= Football at the 1988 Summer Olympics – Men's qualification =

The men's qualification for the 1988 Summer Olympics.

==Qualified teams==

- Automatically qualified
  - KOR (as hosts)
- Europe (UEFA)
  - ITA
  - SWE
  - URS
  - YUG

- Africa (CAF)
  - NGA
  - TUN
  - ZAM
- Asia (AFC)
  - CHN
  - IRQ

- North and Central America (CONCACAF)
  - GUA (replaces MEX)
  - USA
- South America (CONMEBOL)
  - ARG
  - BRA
- Oceania (OFC)
  - AUS

==Qualifications==
===UEFA (Europe)===

The European Qualifiers for the 1988 Summer Olympics tournament took place between 12 November 1986 and 31 May 1988. Italy, Sweden, Soviet Union, West Germany and Yugoslavia gained qualification to the Olympic tournament.

===CONMEBOL (South America)===

The South American Pre-Olympic tournament was held over a total of three groups from 18 April to 3 May 1987 in Bolivia, and saw Argentina and Brazil qualify.

===CONCACAF (North, Central America and Caribbean)===

The CONCACAF qualifying rounds and Pre-Olympic tournament was held from 25 January 1987 to 14 February 1988, and saw Mexico and United States qualify.

On 30 June 1988, FIFA banned Mexico from all competitions for two years due to the falsification of documents regarding the ages of players for the 1988 CONCACAF U-20 Tournament.
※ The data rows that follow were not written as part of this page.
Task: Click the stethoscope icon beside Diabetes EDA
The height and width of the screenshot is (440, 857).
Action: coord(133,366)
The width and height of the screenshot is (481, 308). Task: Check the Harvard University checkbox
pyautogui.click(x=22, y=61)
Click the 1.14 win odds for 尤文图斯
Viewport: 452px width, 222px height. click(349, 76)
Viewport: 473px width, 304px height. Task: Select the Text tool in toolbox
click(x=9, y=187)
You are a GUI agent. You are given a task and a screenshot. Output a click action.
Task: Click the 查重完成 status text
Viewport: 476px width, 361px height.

FIFA confirmed on 5 July 1988 that Guatemala would replace Mexico in the final Olympic tournament in Seoul.

===CAF (Africa)===

The African Qualifiers tournament for the 1988 Summer Olympics took place over a total of four rounds between 16 November 1986 and 31 January 1988. After the fourth round, Nigeria, Tunisia and Zambia gained qualification to the Olympic tournament.

===AFC (Asia)===

The Pre-Olympic tournaments of the Asian Qualifiers for the 1988 Summer Olympic were held from 16 April 1987 to 26 October 1987. China PR and Iraq qualified, South Korea qualifying automatically as hosts.

===OFC (Oceania)===

The Oceanian qualifying rounds and Pre-Olympic tournament were held from 15 November 1987 to 27 March 1988. Australia qualify.